Collected data entries
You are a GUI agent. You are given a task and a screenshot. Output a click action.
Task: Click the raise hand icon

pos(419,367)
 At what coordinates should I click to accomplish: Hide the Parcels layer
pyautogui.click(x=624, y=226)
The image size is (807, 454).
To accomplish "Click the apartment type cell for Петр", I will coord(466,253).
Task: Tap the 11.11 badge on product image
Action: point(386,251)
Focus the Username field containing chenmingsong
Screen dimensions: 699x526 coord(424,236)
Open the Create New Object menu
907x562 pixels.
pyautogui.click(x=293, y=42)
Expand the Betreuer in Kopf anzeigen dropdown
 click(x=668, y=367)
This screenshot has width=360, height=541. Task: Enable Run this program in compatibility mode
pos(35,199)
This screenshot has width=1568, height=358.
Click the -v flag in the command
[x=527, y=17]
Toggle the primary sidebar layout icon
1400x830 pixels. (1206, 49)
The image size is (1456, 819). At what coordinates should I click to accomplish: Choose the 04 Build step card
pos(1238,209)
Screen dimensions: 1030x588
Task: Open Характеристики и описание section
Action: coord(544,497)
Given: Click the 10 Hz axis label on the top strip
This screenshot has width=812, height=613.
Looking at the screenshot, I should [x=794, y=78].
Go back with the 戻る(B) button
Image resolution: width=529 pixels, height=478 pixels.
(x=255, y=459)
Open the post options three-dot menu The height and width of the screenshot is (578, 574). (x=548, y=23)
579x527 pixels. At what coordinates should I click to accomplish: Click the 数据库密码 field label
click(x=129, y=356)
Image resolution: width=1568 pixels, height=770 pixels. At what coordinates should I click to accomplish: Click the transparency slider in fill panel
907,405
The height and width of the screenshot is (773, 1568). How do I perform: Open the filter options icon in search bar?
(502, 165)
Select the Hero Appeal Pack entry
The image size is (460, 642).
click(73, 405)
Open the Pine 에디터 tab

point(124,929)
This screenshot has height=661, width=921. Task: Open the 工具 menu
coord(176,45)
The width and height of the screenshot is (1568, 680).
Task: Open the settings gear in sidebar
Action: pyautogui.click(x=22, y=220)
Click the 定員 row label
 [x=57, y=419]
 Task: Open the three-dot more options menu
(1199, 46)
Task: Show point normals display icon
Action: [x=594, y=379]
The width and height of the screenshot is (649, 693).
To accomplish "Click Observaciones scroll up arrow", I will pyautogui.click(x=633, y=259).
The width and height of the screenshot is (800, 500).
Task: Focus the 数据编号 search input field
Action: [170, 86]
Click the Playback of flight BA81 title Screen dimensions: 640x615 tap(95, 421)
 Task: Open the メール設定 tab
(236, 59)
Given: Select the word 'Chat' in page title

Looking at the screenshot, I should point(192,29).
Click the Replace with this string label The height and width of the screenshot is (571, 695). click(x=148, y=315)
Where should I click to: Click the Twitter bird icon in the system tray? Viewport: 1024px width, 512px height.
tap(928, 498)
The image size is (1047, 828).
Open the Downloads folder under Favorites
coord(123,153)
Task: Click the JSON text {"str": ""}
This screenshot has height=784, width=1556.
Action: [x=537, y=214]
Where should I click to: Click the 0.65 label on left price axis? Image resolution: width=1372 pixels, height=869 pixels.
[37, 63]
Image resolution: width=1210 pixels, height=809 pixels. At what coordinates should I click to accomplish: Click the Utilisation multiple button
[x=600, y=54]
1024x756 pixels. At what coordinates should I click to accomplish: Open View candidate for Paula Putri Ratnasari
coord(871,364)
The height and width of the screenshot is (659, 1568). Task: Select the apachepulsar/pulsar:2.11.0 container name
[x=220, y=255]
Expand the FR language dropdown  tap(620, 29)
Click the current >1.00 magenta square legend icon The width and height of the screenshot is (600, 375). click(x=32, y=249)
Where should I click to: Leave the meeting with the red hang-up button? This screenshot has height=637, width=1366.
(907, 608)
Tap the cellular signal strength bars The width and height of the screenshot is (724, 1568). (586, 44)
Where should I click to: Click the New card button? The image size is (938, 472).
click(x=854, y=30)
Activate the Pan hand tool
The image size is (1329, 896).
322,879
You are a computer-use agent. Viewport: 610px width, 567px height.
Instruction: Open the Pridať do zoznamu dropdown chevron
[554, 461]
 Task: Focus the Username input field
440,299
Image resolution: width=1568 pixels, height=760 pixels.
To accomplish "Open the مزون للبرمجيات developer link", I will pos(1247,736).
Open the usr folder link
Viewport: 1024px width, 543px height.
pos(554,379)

* WHAT IS NEEDED:
Retype exactly the lines above, from the one with "Task: Open the メール設定 tab" through the one with "Expand the FR", inclusive.

* COMPLETED EXERCISE:
 Task: Open the メール設定 tab
(236, 59)
Given: Select the word 'Chat' in page title

Looking at the screenshot, I should point(192,29).
Click the Replace with this string label The height and width of the screenshot is (571, 695). click(x=148, y=315)
Where should I click to: Click the Twitter bird icon in the system tray? Viewport: 1024px width, 512px height.
tap(928, 498)
The image size is (1047, 828).
Open the Downloads folder under Favorites
coord(123,153)
Task: Click the JSON text {"str": ""}
This screenshot has height=784, width=1556.
Action: [x=537, y=214]
Where should I click to: Click the 0.65 label on left price axis? Image resolution: width=1372 pixels, height=869 pixels.
[37, 63]
Image resolution: width=1210 pixels, height=809 pixels. At what coordinates should I click to accomplish: Click the Utilisation multiple button
[x=600, y=54]
1024x756 pixels. At what coordinates should I click to accomplish: Open View candidate for Paula Putri Ratnasari
coord(871,364)
The height and width of the screenshot is (659, 1568). Task: Select the apachepulsar/pulsar:2.11.0 container name
[x=220, y=255]
Expand the FR language dropdown  tap(620, 29)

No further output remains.